# Supplied data start

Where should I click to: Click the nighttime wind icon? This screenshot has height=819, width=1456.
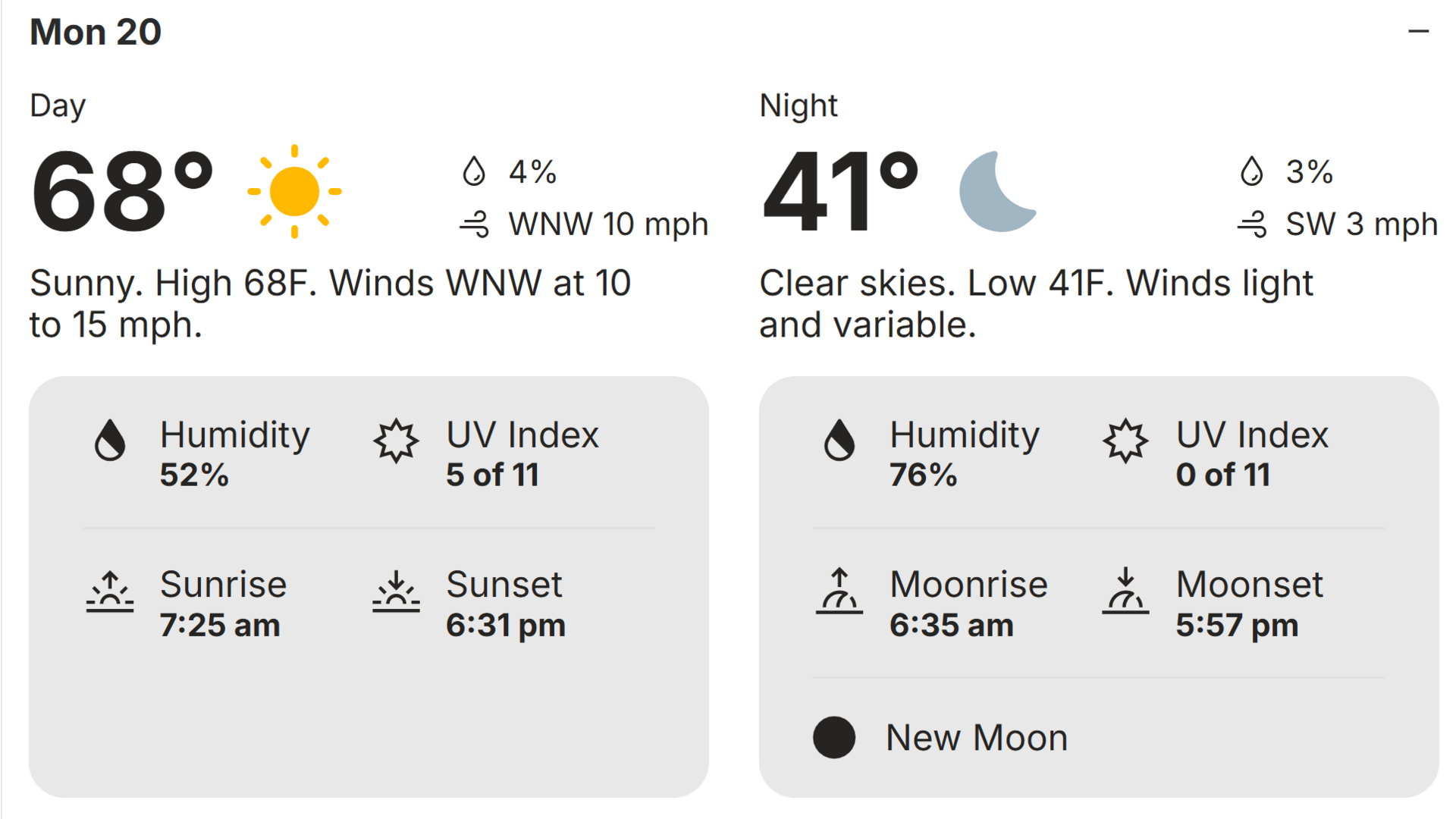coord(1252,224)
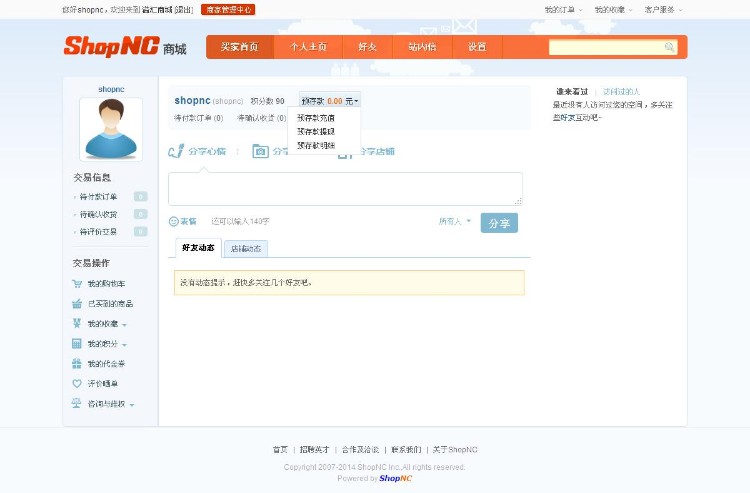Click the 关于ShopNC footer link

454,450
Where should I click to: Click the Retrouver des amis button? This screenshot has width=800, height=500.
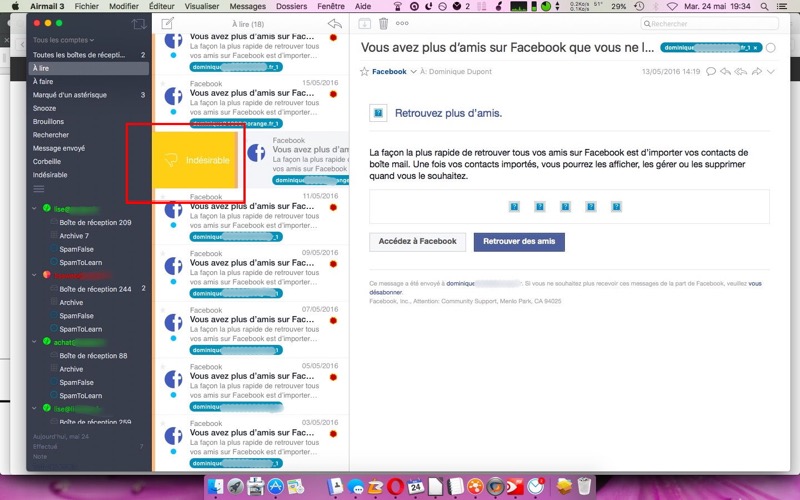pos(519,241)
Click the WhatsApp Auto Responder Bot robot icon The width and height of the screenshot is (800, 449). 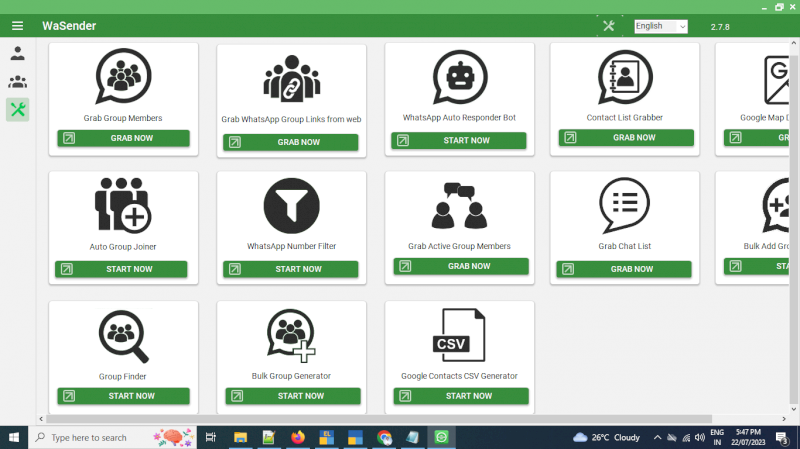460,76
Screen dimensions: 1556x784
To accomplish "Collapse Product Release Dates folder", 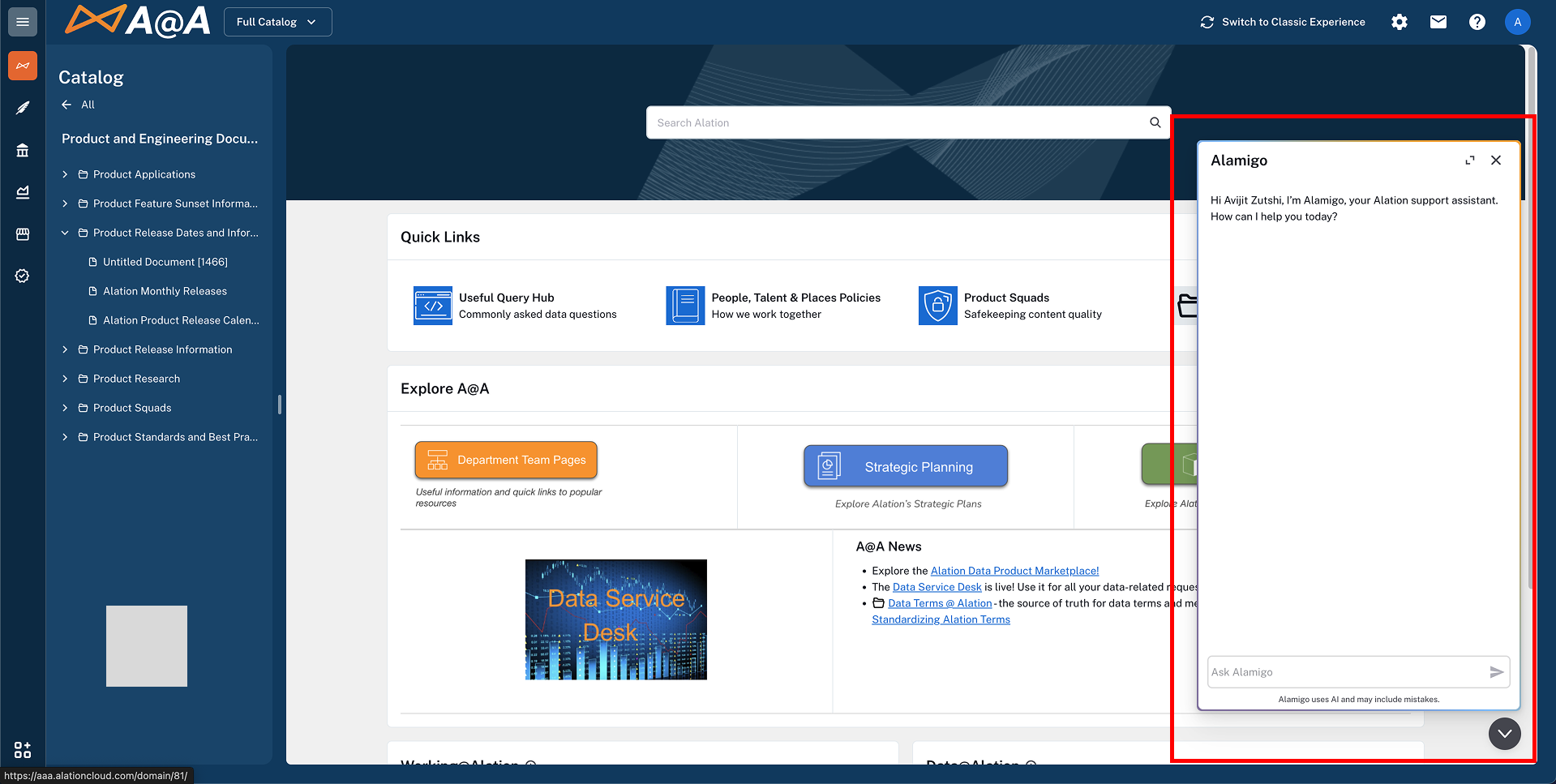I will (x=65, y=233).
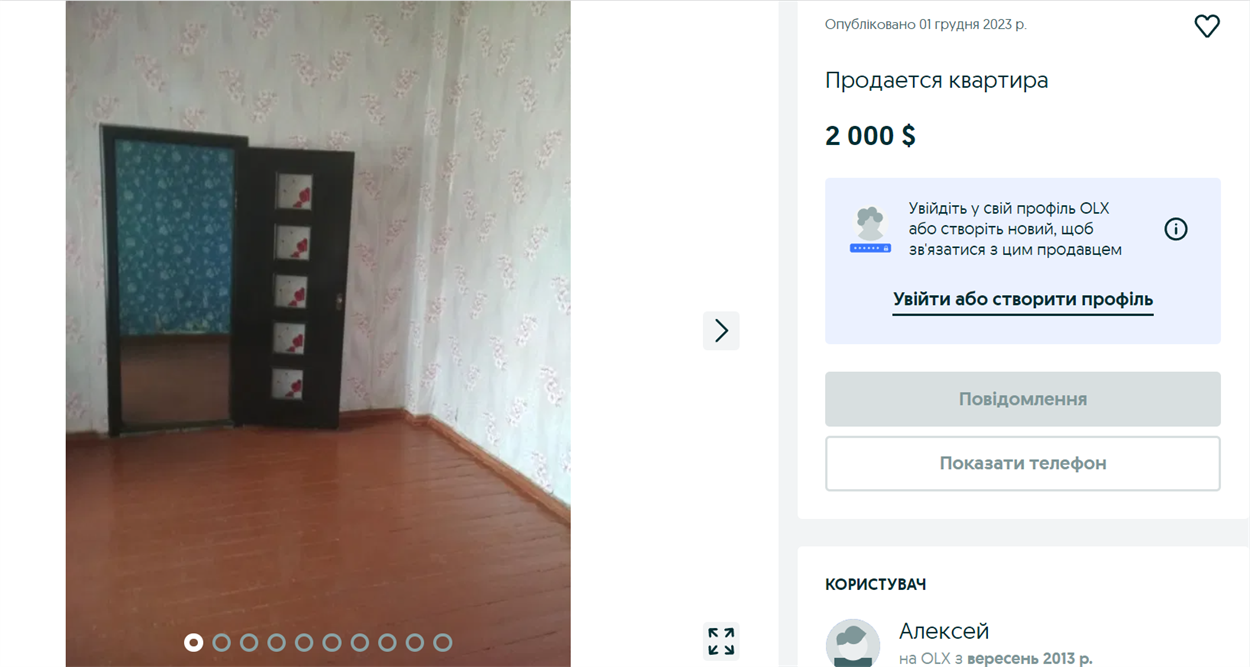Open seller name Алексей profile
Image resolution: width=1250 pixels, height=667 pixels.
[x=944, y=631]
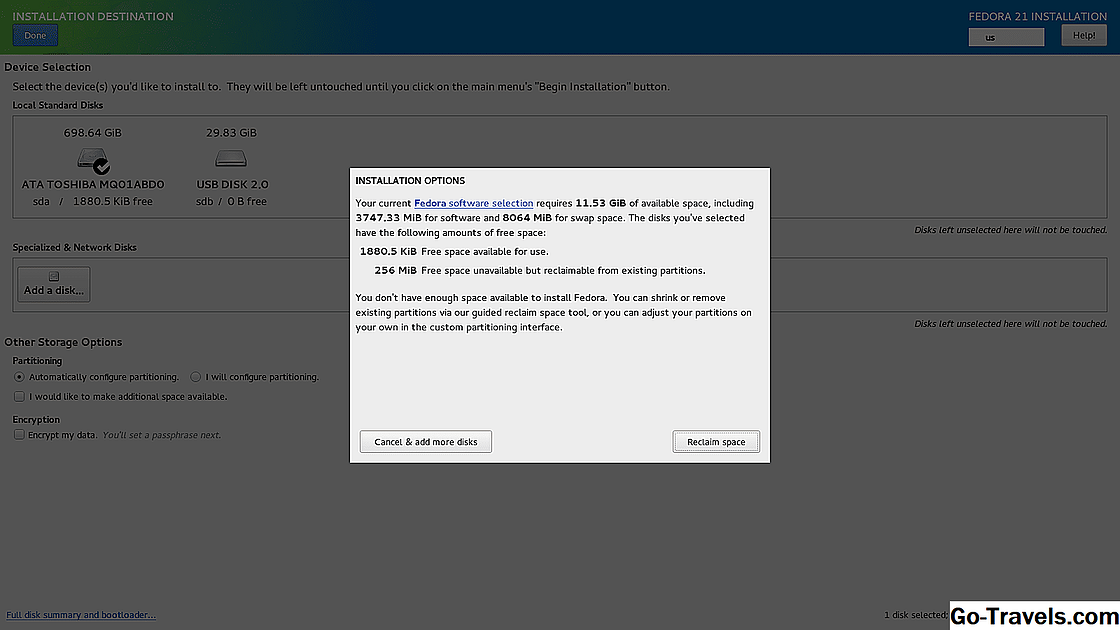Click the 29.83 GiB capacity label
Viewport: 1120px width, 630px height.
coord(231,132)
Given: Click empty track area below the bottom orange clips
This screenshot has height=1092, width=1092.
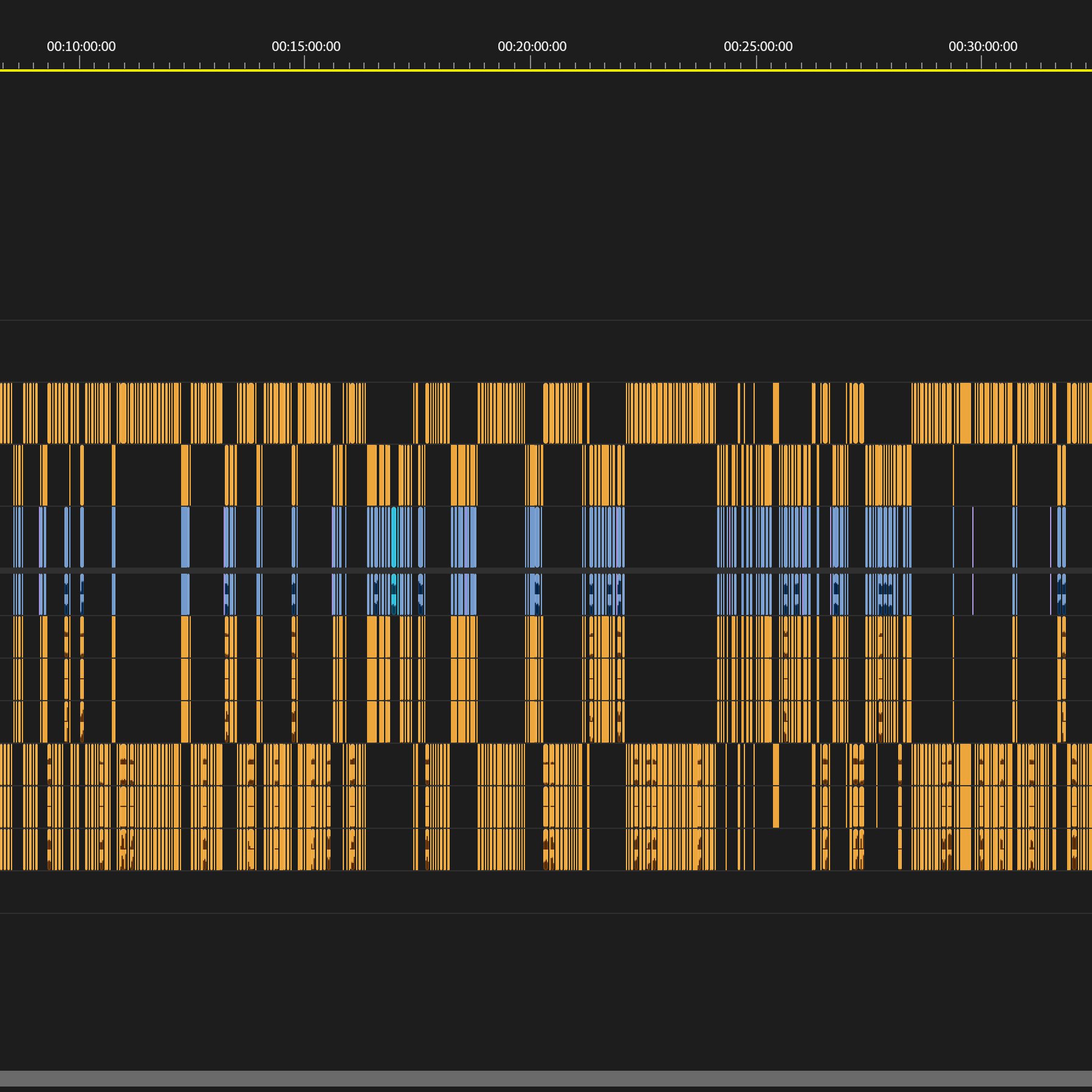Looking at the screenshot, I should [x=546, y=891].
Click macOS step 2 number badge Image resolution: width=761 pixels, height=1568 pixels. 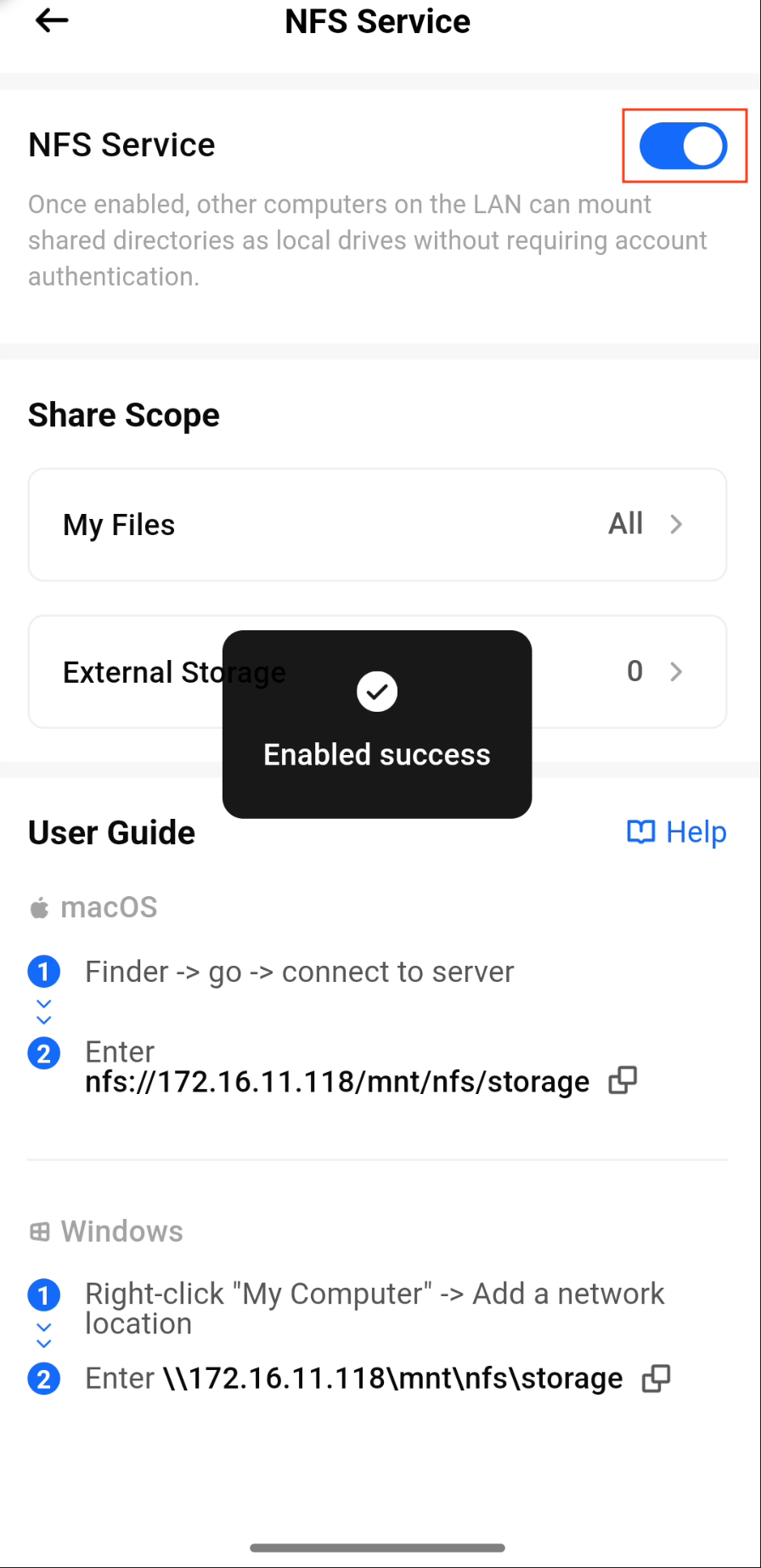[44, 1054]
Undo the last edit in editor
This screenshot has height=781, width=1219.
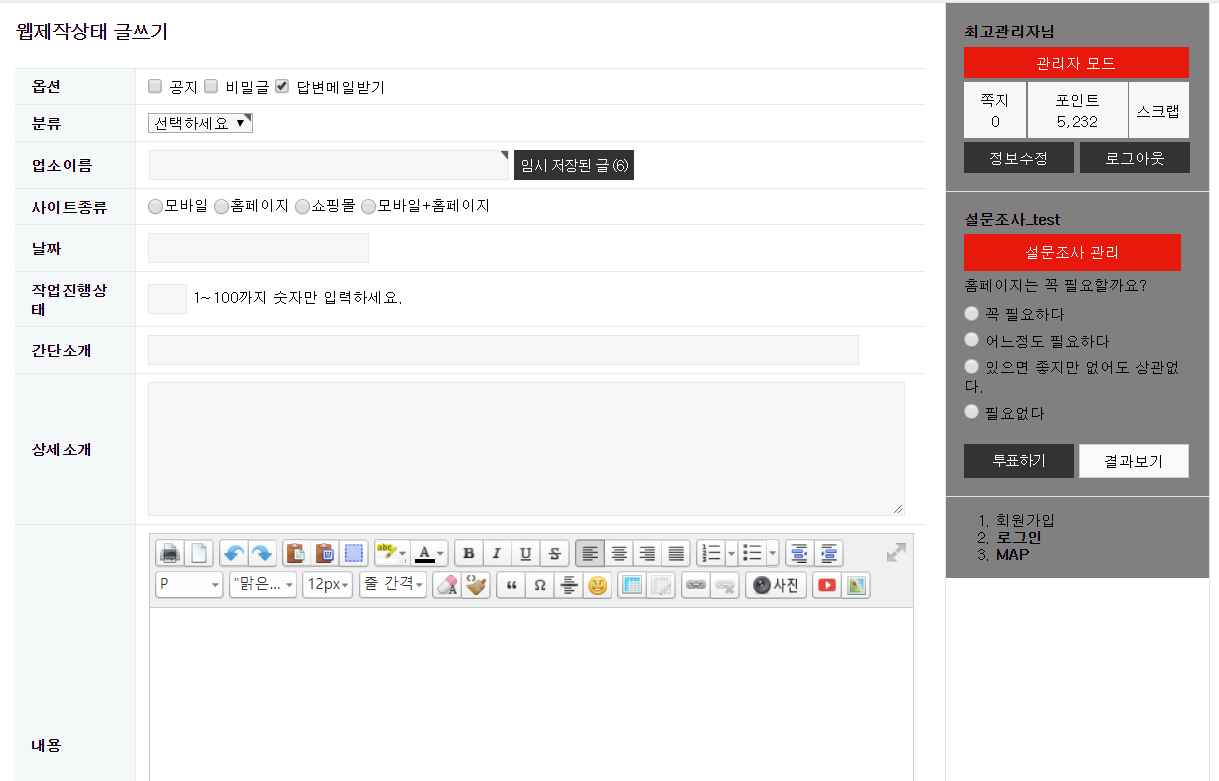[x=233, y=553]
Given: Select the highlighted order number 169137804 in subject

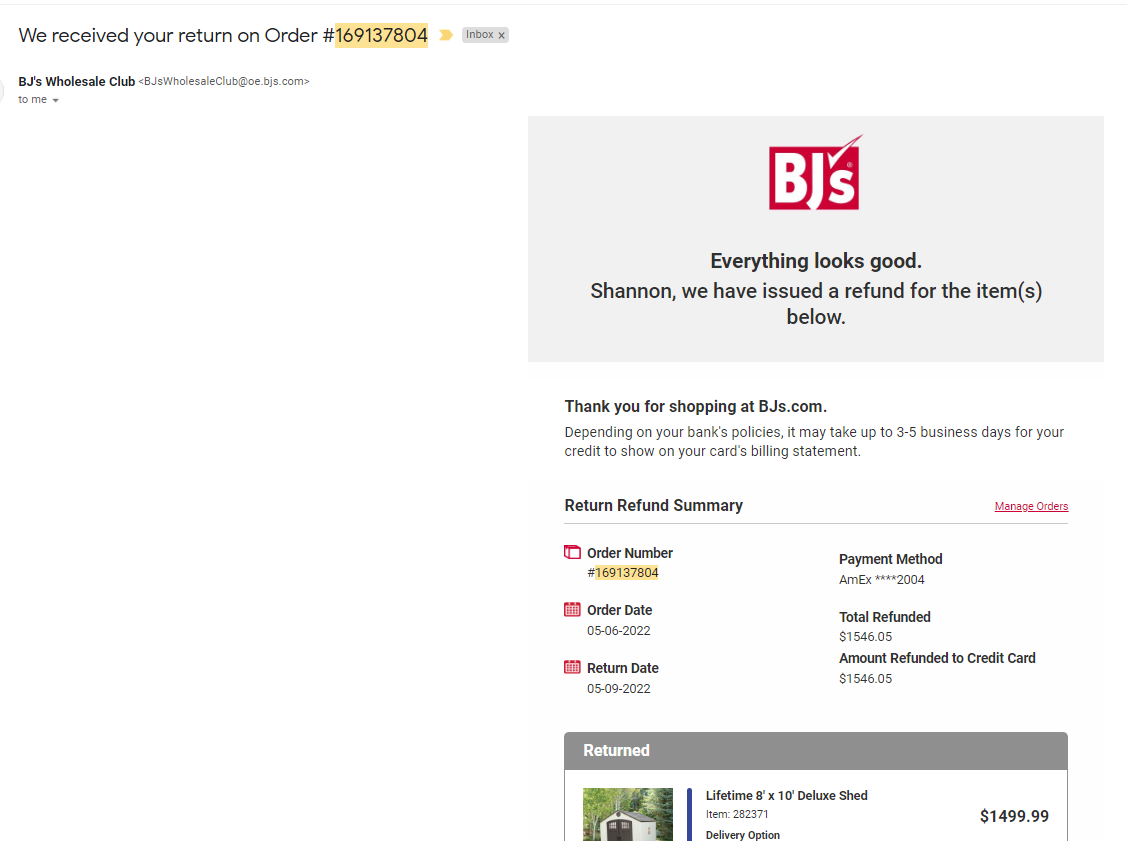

# Supplied data end

**Exercise**
Write out the records from the first line through the line with "pos(519,241)", both ends included. Leave the pictures out.

**Complete answer**
Where should I click to: Click the nighttime wind icon? This screenshot has height=819, width=1456.
coord(1252,224)
Click the 关于ShopNC footer link

454,450
Where should I click to: Click the Retrouver des amis button? This screenshot has width=800, height=500.
pos(519,241)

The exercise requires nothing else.